Mits Ah Sun and his brother Sheets had grown up close. Sheets -- Shitsuro on his birth certificate -- was 14 months older than Mitsuro. Their parents worked hard at their Harborview Market in Pearl City, and so Sheets and Mits were raised with the plantation ethics of their grandparents. You work hard. You do right by Buddha. You do anything for your family.

And that, really, is why the brothers were no longer talking. Because Mits had "done anything" for Sheets. Later, they decided it was better if it appeared there was rift between them. At the very least, neither would ever slip up and make a reference to that night in Waimanalo 21 years ago.

They had communicated secretly over the years, using a code for the phone. So Mits knew about it when Sheets' youngest son Lance was born. Lance, who lay in a coma in the ICU, his niece Lily had said last night. Mits ought to visit Lance, he thought. Surely just a quick hello couldn't do anything to free the secret the brothers Ah Sun had carried for 21 years.

>> Kids are so easy to twist around, Quinn Ah Sun was thinking. That's why he'd all but forgotten his cousin Lily.

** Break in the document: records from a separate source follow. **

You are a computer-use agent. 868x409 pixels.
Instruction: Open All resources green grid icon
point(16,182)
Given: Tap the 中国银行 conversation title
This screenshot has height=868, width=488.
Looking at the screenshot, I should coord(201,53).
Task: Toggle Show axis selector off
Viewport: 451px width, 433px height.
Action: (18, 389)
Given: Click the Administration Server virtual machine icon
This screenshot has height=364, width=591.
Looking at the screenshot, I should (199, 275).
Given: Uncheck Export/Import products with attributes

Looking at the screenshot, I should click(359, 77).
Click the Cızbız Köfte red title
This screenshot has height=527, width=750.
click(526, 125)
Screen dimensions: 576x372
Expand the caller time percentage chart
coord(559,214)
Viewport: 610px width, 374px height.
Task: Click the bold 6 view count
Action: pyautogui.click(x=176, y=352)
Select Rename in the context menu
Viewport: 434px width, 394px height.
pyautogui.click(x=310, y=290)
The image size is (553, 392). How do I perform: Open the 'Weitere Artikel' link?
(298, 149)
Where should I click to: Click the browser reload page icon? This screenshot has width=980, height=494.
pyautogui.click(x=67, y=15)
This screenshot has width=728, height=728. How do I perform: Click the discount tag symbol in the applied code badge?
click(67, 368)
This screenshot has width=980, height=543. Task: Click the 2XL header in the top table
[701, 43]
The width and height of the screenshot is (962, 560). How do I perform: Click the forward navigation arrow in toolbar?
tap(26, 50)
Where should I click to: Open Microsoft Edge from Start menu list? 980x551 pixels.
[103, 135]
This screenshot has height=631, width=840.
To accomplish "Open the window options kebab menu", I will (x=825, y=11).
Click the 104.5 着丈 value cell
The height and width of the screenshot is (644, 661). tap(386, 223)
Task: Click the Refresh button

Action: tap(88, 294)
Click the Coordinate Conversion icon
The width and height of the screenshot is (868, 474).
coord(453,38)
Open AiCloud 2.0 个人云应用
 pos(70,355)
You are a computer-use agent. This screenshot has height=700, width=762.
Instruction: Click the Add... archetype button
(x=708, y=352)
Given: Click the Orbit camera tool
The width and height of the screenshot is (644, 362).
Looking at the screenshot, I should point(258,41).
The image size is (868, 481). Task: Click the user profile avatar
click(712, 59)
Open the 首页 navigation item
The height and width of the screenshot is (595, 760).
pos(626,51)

They'd grown up practically as siblings, their families living just a block apart in Pearl City. And then Uncle Sheets and Auntie Grace packed up and moved Lily and her younger brother Laird to Kailua. Quinn had missed Lily at first, and asked his parents why they couldn't go to Kailua. He was in the sixth grade by the time he actually saw Kailua, on a field trip to the beach with his class.

And then the years go by and your reality is what it is, and as a kid you don't question it, not even the part about your father having been wronged somehow by his brother and how that tainted the rest of his side of the family.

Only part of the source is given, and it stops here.